What this task involves:
Print exactly the lines that run from the one containing "Click the Preview tab in DevTools" to the final line of the data, both included, and print none of the pictures.

(Dataset entries)
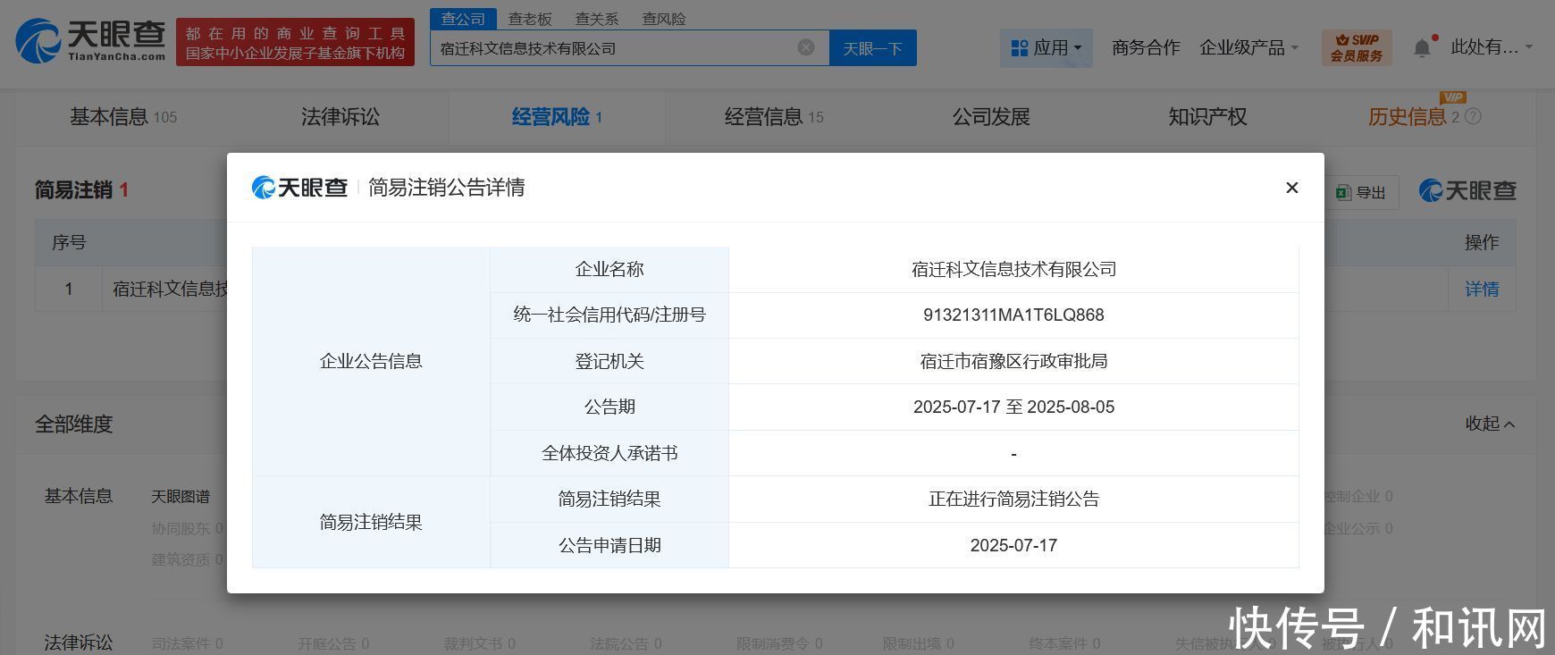The image size is (1555, 655).
Task: Open the 法律诉讼 section tab
Action: 340,117
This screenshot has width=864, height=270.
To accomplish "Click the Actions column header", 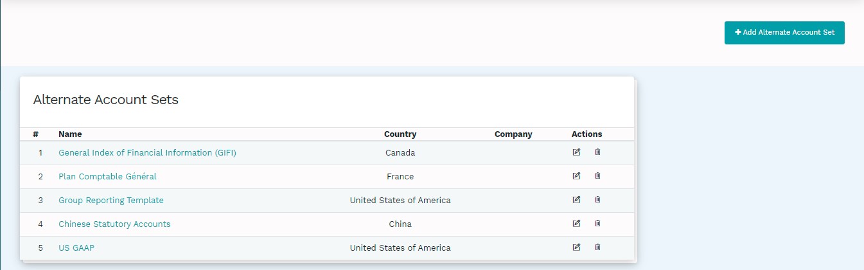I will 586,134.
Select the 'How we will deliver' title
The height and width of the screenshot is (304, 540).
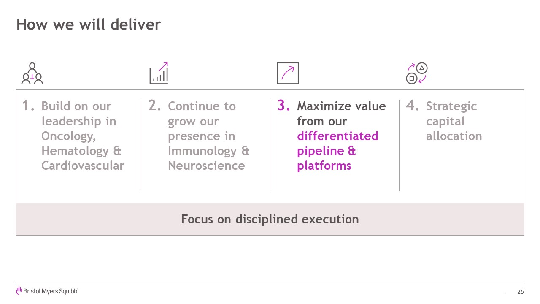(89, 24)
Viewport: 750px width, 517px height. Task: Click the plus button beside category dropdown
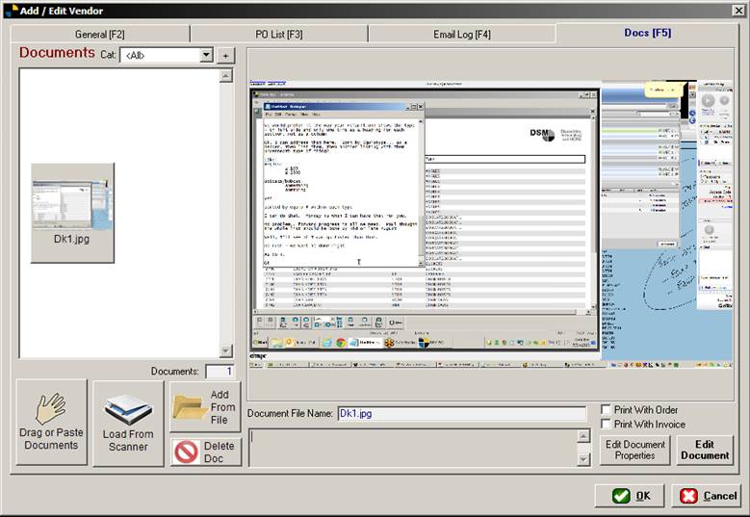click(x=226, y=56)
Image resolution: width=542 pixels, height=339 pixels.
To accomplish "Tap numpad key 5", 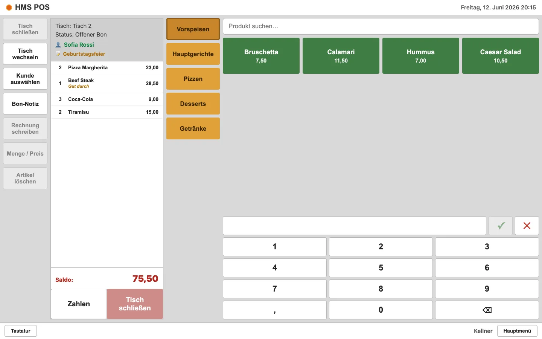I will (381, 268).
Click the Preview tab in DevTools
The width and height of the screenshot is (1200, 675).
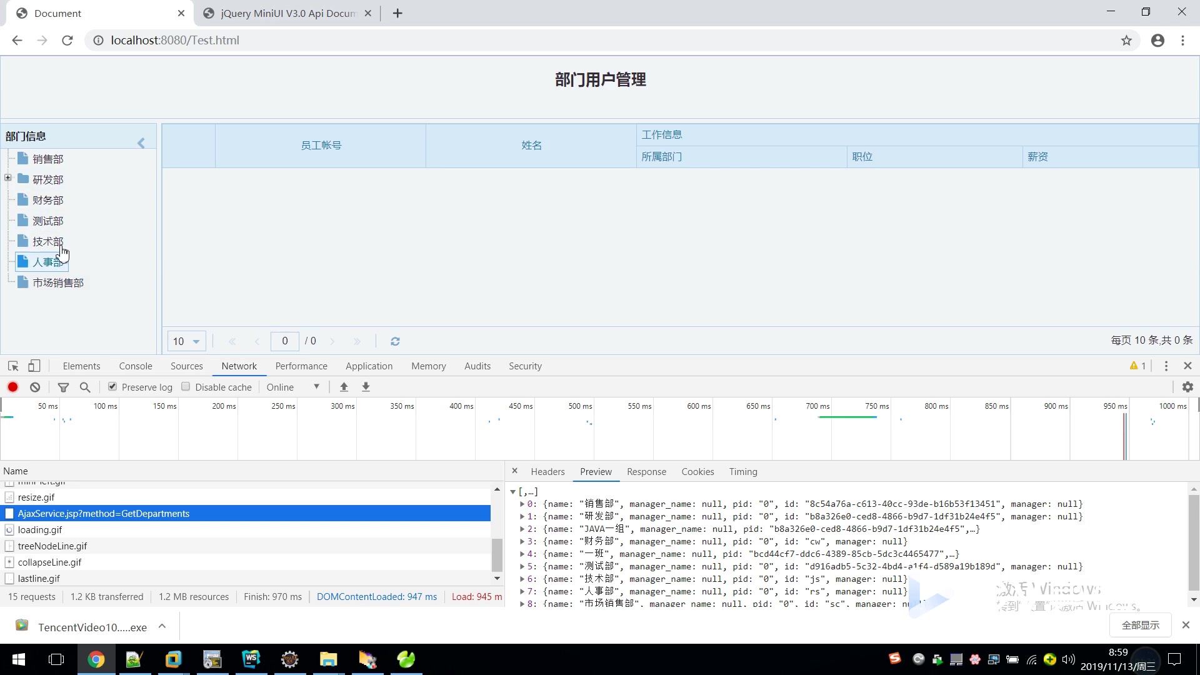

Written response:
Click the Preview tab in DevTools
The width and height of the screenshot is (1200, 675).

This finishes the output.